# Leased Car - Mileage Tax Deductible?



## McLovin (Dec 7, 2015)

I lease my car every 3 years. When I turned my last lease in I only used 11,000 miles of my allotted 36,000. I have been ubering for the last few months just to run the mileage up. Are those miles tax deductible since it's a lease? I thought they would be but was informed in another thread they might not be eligible.


----------



## UberTaxPro (Oct 3, 2014)

McLovin said:


> I lease my car every 3 years. When I turned my last lease in I only used 11,000 miles of my allotted 36,000. I have been ubering for the last few months just to run the mileage up. Are those miles tax deductible since it's a lease? I thought they would be but was informed in another thread they might not be eligible.

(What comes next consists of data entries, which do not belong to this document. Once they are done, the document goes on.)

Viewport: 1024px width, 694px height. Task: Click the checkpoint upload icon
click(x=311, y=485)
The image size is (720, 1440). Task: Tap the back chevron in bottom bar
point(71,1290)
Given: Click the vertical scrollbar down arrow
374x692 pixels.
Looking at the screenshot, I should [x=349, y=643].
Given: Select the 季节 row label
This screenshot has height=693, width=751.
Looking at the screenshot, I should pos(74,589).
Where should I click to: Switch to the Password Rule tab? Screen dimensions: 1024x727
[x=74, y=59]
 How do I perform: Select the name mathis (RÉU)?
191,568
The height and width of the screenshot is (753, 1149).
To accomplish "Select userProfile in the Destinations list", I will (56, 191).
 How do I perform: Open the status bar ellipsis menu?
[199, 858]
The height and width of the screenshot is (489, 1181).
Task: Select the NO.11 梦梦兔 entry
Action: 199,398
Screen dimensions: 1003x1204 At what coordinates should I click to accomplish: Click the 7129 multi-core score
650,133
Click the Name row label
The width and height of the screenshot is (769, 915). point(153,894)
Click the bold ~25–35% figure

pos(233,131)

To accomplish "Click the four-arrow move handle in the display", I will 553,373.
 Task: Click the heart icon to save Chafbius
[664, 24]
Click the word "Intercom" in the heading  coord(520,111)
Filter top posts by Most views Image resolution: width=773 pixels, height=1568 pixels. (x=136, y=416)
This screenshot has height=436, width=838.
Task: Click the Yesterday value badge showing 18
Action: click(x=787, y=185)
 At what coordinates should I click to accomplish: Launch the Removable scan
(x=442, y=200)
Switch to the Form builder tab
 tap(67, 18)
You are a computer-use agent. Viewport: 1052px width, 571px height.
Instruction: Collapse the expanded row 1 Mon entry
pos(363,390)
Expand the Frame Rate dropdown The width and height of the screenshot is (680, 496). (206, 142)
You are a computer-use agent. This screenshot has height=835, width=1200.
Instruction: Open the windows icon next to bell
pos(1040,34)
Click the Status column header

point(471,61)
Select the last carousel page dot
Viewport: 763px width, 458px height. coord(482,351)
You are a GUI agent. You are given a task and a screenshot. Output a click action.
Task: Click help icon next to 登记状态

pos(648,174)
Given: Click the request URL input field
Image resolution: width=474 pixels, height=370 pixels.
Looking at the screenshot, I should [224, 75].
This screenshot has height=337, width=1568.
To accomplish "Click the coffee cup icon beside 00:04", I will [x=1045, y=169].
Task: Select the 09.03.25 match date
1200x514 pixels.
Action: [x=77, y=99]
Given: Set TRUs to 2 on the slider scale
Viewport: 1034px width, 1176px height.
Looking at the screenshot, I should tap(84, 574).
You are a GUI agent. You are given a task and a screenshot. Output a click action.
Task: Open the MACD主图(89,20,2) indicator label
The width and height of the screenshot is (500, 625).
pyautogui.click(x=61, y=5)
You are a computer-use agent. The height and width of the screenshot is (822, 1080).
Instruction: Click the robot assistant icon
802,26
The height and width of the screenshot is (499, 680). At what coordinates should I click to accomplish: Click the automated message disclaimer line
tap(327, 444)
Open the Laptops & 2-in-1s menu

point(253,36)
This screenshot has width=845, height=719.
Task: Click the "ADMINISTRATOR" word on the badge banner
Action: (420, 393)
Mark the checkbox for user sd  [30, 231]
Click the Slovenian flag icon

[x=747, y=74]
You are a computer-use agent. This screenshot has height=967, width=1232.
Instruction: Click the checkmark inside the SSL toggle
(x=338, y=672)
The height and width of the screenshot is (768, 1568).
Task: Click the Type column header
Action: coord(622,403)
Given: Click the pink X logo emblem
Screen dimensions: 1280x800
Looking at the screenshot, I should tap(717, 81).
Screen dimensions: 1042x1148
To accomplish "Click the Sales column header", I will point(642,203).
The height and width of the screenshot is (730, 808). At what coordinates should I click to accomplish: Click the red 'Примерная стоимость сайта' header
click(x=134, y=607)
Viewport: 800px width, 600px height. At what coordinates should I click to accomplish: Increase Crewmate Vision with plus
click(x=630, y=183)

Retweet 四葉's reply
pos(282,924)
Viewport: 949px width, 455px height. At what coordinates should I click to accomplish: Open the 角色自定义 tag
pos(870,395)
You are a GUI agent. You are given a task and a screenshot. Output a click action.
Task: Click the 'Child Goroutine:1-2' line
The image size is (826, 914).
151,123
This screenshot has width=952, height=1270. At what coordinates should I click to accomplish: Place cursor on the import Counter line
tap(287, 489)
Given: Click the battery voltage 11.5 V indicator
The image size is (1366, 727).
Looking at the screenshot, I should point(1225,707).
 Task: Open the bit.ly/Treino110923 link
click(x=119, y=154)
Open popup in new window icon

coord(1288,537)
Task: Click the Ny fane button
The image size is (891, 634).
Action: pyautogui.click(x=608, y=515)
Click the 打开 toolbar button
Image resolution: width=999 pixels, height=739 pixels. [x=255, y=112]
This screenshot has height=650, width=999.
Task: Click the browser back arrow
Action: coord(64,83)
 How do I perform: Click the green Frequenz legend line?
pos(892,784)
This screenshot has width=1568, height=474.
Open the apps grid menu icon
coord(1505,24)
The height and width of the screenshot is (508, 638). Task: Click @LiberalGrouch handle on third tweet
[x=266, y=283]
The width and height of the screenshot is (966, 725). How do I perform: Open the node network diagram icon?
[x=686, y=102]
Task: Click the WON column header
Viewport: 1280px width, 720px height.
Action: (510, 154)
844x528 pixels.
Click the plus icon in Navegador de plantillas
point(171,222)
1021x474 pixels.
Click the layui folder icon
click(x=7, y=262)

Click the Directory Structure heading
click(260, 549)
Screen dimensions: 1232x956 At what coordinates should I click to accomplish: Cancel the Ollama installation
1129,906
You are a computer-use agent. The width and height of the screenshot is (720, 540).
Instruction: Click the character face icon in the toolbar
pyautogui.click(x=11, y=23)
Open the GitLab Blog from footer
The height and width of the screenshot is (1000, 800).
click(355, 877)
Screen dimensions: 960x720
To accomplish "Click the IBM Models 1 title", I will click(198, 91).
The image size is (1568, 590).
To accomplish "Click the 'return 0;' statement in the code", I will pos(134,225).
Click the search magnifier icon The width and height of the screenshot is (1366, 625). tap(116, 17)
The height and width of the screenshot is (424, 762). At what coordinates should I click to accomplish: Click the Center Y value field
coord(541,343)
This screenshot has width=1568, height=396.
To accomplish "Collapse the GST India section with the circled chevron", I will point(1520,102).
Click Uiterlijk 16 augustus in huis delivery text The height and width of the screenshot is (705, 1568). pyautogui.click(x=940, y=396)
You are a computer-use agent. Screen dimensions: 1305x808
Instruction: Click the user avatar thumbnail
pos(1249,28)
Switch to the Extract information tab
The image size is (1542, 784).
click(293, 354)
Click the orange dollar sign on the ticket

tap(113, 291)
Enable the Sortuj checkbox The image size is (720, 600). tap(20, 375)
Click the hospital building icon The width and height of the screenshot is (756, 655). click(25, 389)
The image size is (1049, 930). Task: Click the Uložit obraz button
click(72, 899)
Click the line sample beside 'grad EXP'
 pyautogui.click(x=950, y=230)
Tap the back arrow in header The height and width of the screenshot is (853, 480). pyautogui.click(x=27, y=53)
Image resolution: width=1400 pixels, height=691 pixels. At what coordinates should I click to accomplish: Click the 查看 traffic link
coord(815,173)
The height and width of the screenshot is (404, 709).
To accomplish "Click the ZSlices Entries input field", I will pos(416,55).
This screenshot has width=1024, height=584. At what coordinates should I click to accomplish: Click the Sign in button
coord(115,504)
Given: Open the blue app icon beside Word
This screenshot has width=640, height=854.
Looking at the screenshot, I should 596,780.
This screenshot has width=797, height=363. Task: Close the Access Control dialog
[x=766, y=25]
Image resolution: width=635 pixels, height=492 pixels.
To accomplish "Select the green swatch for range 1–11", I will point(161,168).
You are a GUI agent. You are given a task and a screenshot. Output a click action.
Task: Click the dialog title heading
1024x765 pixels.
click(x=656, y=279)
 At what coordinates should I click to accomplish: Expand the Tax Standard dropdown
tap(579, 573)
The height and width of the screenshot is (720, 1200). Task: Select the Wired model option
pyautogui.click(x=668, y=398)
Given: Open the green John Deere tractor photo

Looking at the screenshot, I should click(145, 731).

To use the standard mileage rate, you must *own or lease* the car. If you want to use the standard mileage rate for a car you lease, you must use it for the *entire lease period.*


----------



## McLovin (Dec 7, 2015)

UberTaxPro said:


> To use the standard mileage rate, you must *own or lease* the car. If you want to use the standard mileage rate for a car you lease, you must use it for the *entire lease period.*


Thanks for the reply!


----------



## UberPissed (Aug 13, 2014)

Yes - they changed the rules about 5 years ago, for people that had 5 or more vehicles. I don't recall the specifics, but in short, the answer is yes.


----------